A Convergence workshop led by John Harrity, retired President of the Connecticut International Association of Machinists and chair of the Connecticut Roundtable on Climate and Jobs (pictured above), consumer-tested a survey that unions and other labor organizations can use to find out the impact of climate change on our members’ jobs and communities—and to stimulate a discussion of what that means for labor.

Harrity outlined several reasons for local unions, labor councils, state or regional organizations to do this survey:

INPUT FROM THE MEMBERSHIP: The survey should give you information about the current and anticipated impact of climate change on your members.

ANALYSIS INSTEAD OF EMOTION: We need to have serious and fact-based discussion about climate change and our jobs and communities.

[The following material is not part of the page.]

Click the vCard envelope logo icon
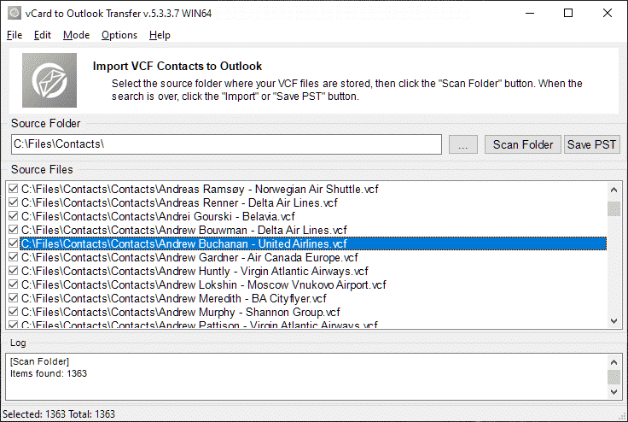Screen dimensions: 628x422 coord(49,79)
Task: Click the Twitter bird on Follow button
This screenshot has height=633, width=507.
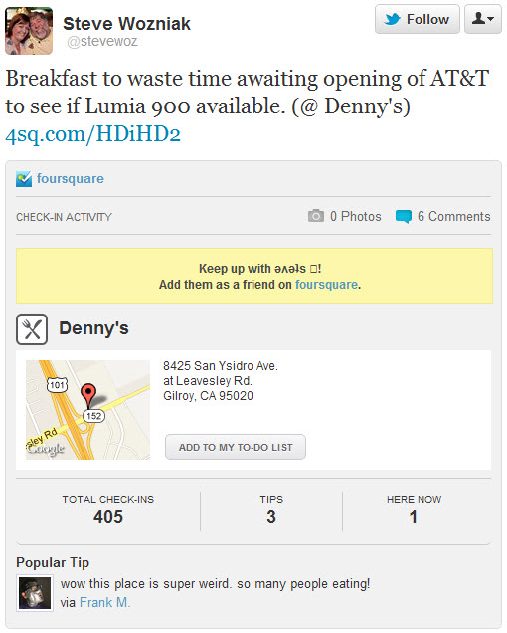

This survey is a way of focusing on the issues, rather than the fear and anger members may feel.

UNDERSTANDING THE ENVIRONMENT: The threat to jobs is not due to people who recognize climate change and the need to respond. It is the result of climate change and carbon buildup.

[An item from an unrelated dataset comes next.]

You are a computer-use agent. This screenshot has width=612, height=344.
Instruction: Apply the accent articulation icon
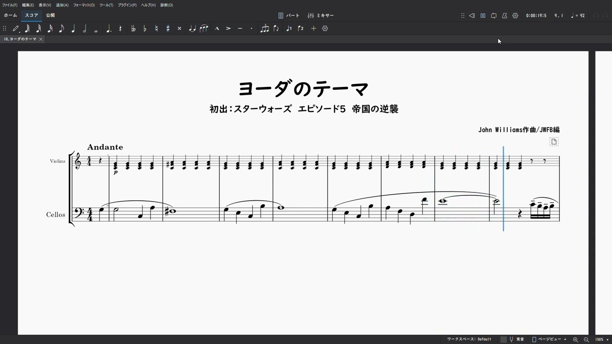(x=229, y=29)
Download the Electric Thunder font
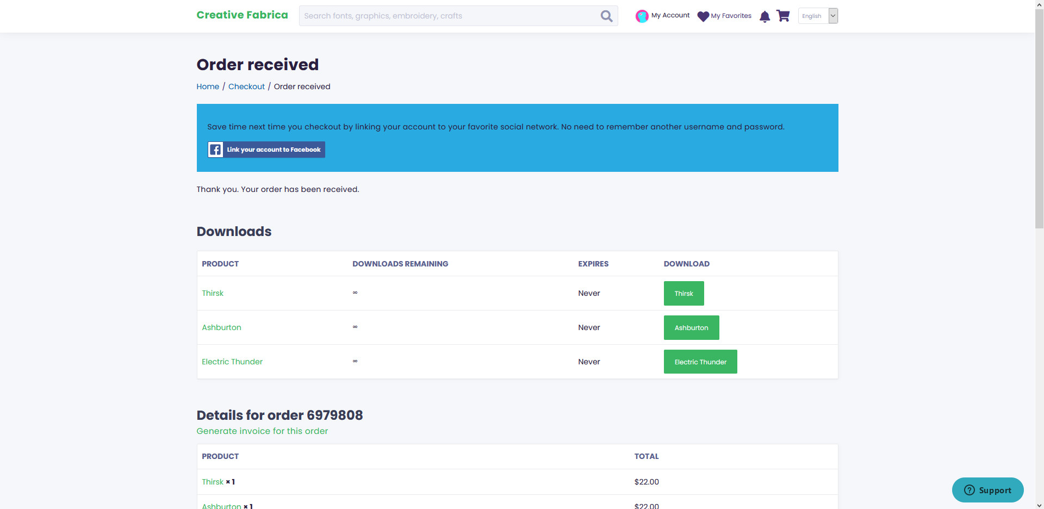The image size is (1044, 509). click(700, 362)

CONVINCE LEADERSHIP IT IS TIME TO ENGAGE AND BEGIN PLANNING: The survey should provide Union leadership with evidence that they need to begin tackling this issue.

FORCE LEADERSHIP TO ACT: Union leadership needs to feel pressure from the membership to get going on this. The survey should help make that case.

RESET THE DEBATE BASED ON REALITY: The survey should help show, based on what members see happening around them, that climate change is already impacting our lives and cannot be ignored.

After taking the survey themselves, workshop participants made constructive suggestions for improving it, then voted overwhelming to encourage LNS to make the survey available for wide use by labor organizations. Unions from one state after a brief caucus estimated that they could survey at least 1000 workers right off the bat.